→ **Directions**: Can you write out, exactly as they appear, the lines of the data running from the one containing "Given: Go to" through the end of the data, leaving the pictures out of your answer?

^^^^

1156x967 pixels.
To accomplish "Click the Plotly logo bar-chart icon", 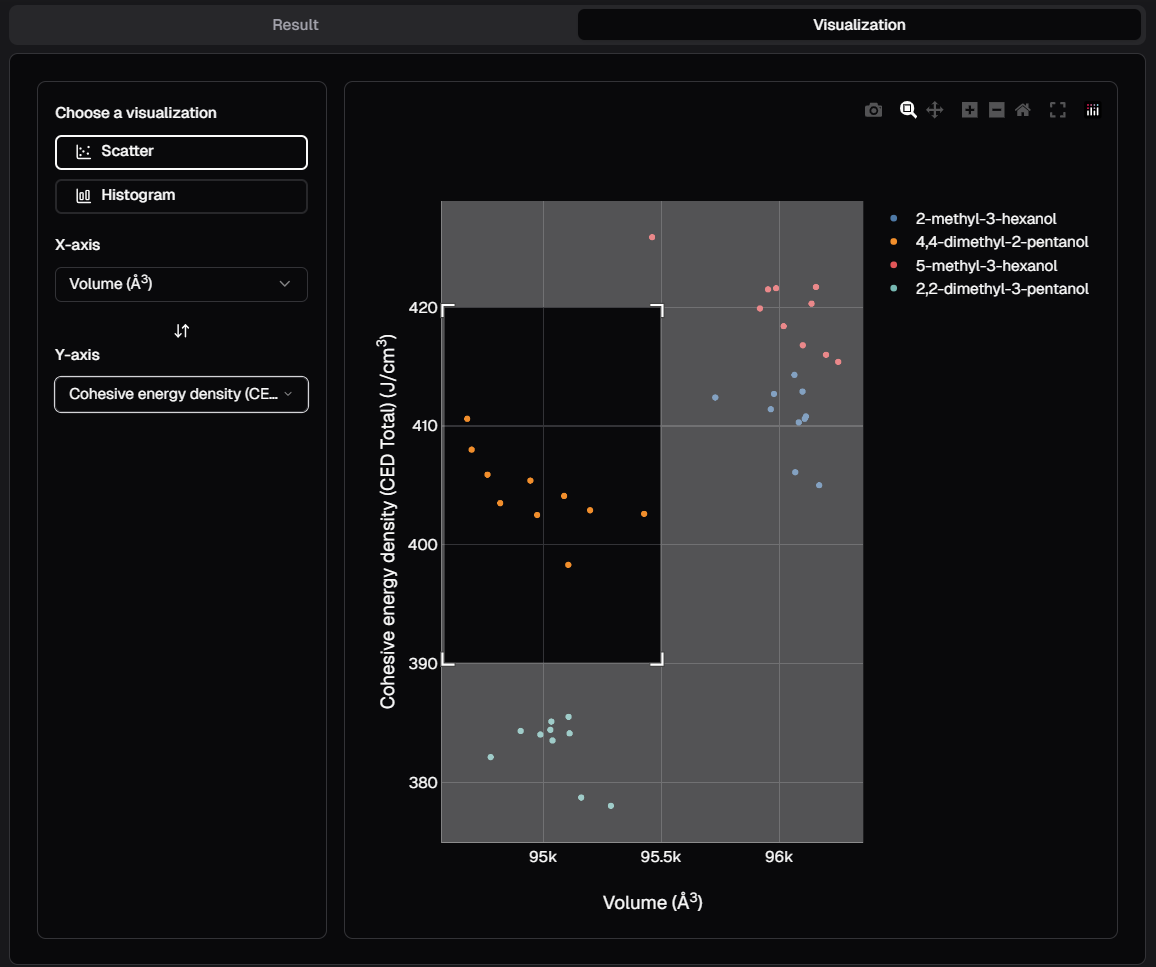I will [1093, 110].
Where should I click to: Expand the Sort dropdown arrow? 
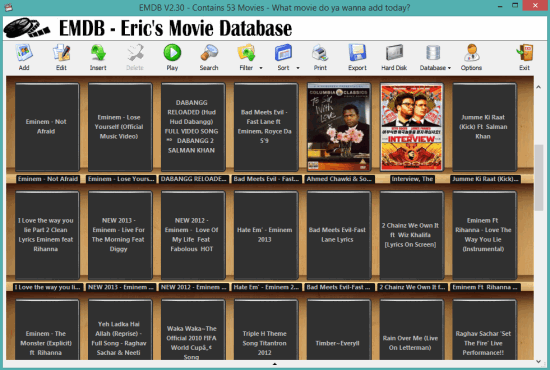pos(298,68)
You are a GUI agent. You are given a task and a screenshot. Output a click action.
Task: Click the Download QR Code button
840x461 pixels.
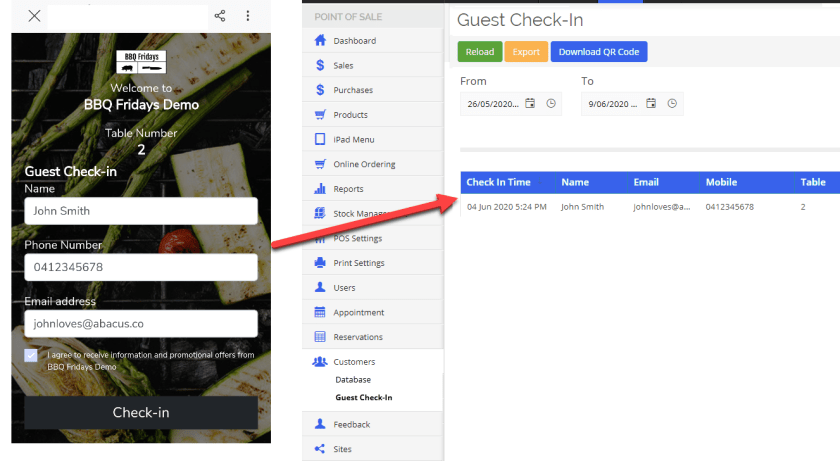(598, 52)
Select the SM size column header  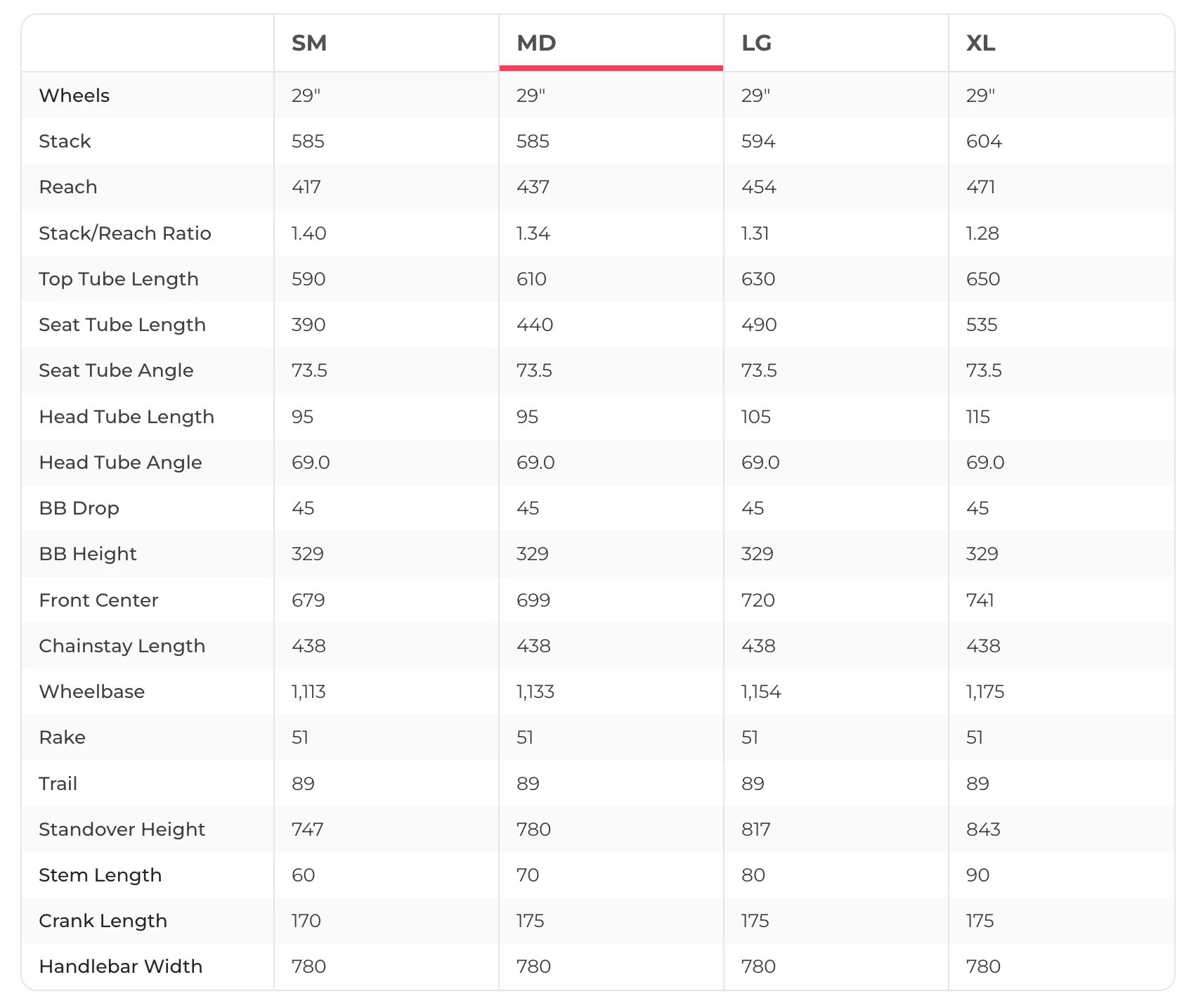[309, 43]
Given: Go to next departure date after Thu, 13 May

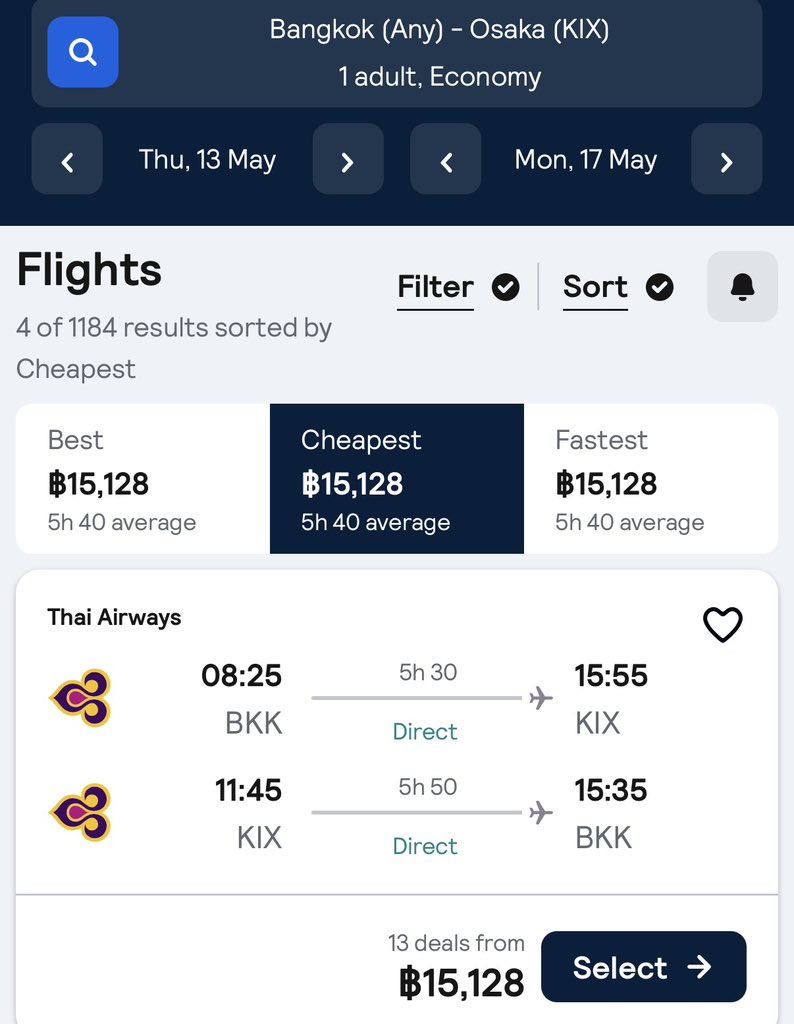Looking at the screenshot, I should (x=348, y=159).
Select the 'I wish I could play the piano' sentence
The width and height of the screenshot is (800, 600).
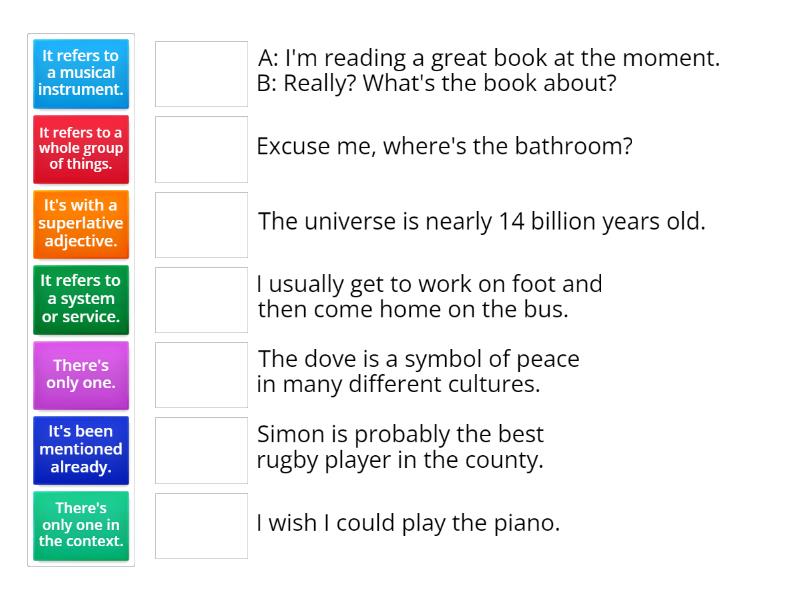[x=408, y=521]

^^^^

→ **Output of the exercise**:
Given: Go to next departure date after Thu, 13 May

Looking at the screenshot, I should (x=348, y=159).
Select the 'I wish I could play the piano' sentence
The width and height of the screenshot is (800, 600).
[x=408, y=521]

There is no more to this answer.